Lord Drayson was the entrepreneur behind vaccine manufacturer PowderJect. He floated the business on the LSE in 1997 and sold it to Chiron for £550m in 2003 – making an estimated personal fortune of £40m in the process. He made the move into politics five years ago.
He met James Caan at an event at No 10 back in January. “We were there promoting science and innovation,” he told Real Business. “James turned to me and said, ‘It’s a shame there isn’t a BAFTA-style ceremony for businesses in this sector’. It all started from there.
“This is the first time the government has supported an event like this. The iAwards recognise not just the startups or the big bluechips but the entire spectrum of Britain’s science and innovation innovation champions.”
Lord Drayson said one company really stood out for him on the night: British biotech firm Horizon, which scooped the iAward of the Year gong.
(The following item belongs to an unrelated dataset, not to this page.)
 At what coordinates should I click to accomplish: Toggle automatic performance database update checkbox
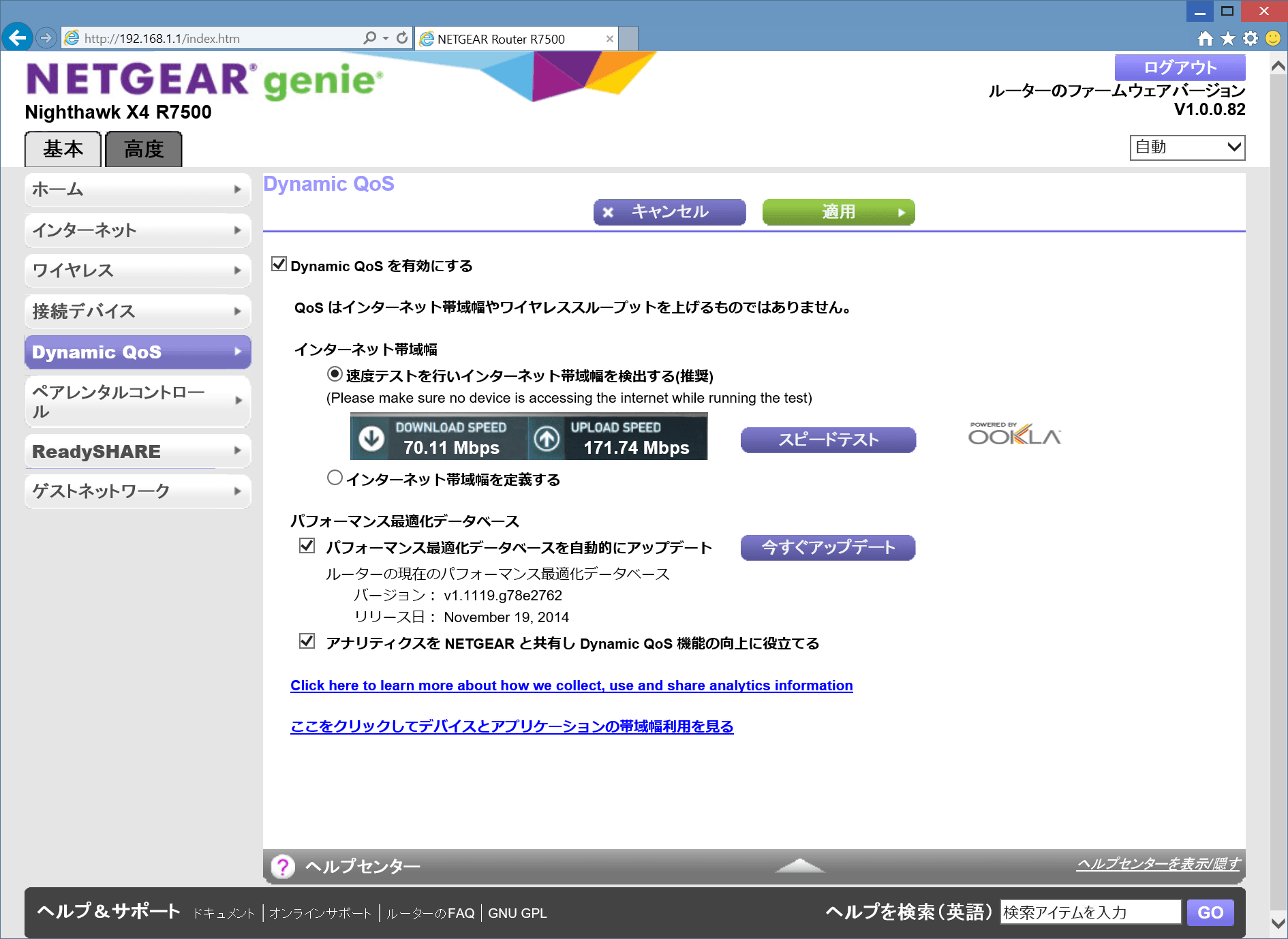click(x=307, y=546)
Horizon has, in effect, created a cancer patient in a test-tube, which should help to identify personalised cancer treatment, reduce R&D costs, and increase patient survival.
“Entrepreneurs have two really tough jobs right now,” commented Lord Drayson. “The first is to survive. The second is to position themselves for growth when the upturn comes. Where the government can help is with the provision of finance. At the moment, six per cent of companies provide 50 per cent of the jobs in this country. Those figures desperately need to change – we must give entrepreneurs more help to get their businesses off the ground.”
The government is launching a special £1bn innovation fund next month – £150m of which will come from the government purse, while the rest will be stumped up by the private sector. “Previously, we’ve had a parliamentary funding limit of £10m per company but that has been removed,” added Lord Drayson.
The science minister described his role in politics as an “interlude”. “I have an engineering PhD,” he said. “I’m a science entrepreneur. And these awards have certainly inspired me to start up another business!”